Membuka Pintu Puisi Matroni




 Sajak-sajak Matroni Muserang tampaknya ingin menekankan pentingnya literasi dari sudut pandang kesadaraan religius. Literasi merupakan sarana untuk menyelami keluasan dan kedalaman misteri kehidupan manusia.
Ada empat citraan pokok yang membingkai keseluruhan puisi Matroni: huruf, perahu, samudra, dan pintu. Keempat citraan tersebut berpaut satu sama lain, menawarkan ambigiuitas yang menarik untuk dicermati.
Dalam pemaknaan awal, huruf dapat diterjemahkan sebagai ayat atau kata-kata. Dalam pemaknaan lebih lanjut, huruf membawa kita pada aktivitas membaca dan menulis.
Samudra melambangkan medan pergulatan hidup manusia yang penuh dengan ketidakpastian. Perahu dapat dimaknai sebagai iman atau daya spiritual yang menggerakkan dan mengarahkan perjuangan hidup manusia. Namun, perahu dapat pula dimaknai sebagai nasib atau pilihan hidup yang membimbing manusia menuju tujuan akhir pengembaraannya.
Yang menarik adalah transformasi makna huruf. Huruf ibarat perahu yang digunakan manusia untuk menjalani dan mencari makna kehidupan. Lebih jelasnya, aktivitas membaca dan menulis merupakan bagian dari ibadah manusia untuk menemukan makna hakiki dari hidupnya sendiri.
Pentingnya huruf (: aktivitas membaca dan menulis) sudah tersirat di bagian awal sajak “Pintu 01”: Dia membuka diri padaku/ masuklah, bisiknya. “Dia” di situ adalah “dia” yang taksa: bisa menunjuk ke arah kehidupan yang penuh misteri, bisa juga alter ego atau bayangan diri si “aku” sendiri, dan bisa pula mengarah ke sang pencipta hidup. Intinya, “dia” adalah misteri.
Sejak awal kehidupan ini sudah membukakan misteri yang menggoda dan memicu keingintahuan manusia untuk menyelaminya. Namun, meskipun sang misteri sudah membukakan diri, tidak mudah bagi manusia untuk memasukinya. Semakin didekati, semakin besar pintu yang “menghalangi”-nya, yang harus dibuka dengan upaya dan alat tertentu. Dalam konteks inilah, huruf –dalam pengertian aktivitas membaca dan menulis—merupakan sarana untuk membuka pintu misteri.
Dari sinilah sajak-sajak Matroni ingin mengingatkan bahwa misteri kehidupan manusia tidak bisa didekati dan dihadapi hanya dengan perasaan dan dengan kepercayaan saja.

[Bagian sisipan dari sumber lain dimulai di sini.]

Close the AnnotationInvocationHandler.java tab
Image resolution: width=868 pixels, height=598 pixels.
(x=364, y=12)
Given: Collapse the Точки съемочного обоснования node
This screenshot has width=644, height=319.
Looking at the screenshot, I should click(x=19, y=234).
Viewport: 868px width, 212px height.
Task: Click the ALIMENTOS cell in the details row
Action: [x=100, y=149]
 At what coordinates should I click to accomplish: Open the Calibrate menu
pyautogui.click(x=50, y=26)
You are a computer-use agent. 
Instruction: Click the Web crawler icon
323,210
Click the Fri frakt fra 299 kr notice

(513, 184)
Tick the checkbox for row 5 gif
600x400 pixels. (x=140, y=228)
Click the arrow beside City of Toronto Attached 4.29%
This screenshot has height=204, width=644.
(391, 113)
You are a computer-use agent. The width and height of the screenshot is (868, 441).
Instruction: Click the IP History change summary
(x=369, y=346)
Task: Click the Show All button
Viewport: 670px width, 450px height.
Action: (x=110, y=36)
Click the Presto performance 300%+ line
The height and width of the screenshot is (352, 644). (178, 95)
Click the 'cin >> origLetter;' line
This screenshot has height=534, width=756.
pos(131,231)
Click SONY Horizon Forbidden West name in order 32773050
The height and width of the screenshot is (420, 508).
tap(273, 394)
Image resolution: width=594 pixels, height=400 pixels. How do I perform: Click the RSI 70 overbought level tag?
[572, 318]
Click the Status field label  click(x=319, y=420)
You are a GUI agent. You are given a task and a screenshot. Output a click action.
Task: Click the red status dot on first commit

Manusia memperlukan ketajaman dan kelenturan akal untuk bergulat dengan misteri. Singkat kata, ia memerlukan ilmu; ia harus menjadi makhluk yang berilmu. Mengasah akal dan memperkaya ilmu adalah misi dari budaya literasi atau inti dari aktivitas membaca dan menulis.
Ambiguitas itu kemudian memberikan titik terang: dalam “beriman” termaktub juga pengertian berakal dan berilmu. Ilmu dan akal budi itulah yang diperlukan untuk membuka pintu misteri. Akal dan ilmulah yang dapat membuat manusia semakin cerdas dan bijak menghadapi pergolakan hidup yang seperti samudra. Jadi, manusia tidak hanya perlu beriman dengan rajin dan suntuk, melainkan lebih-lebih dengan cerdas dan bijak.
Puisi pada akhirnya diyakini sebagai seni mengolah batin yang bukan hanya melibatkan perasaan, melainkan juga nalar dan imajinasi. Puisi adalah cara lain untuk mematangkan ilmu, untuk membuka pintu-pintu misteri.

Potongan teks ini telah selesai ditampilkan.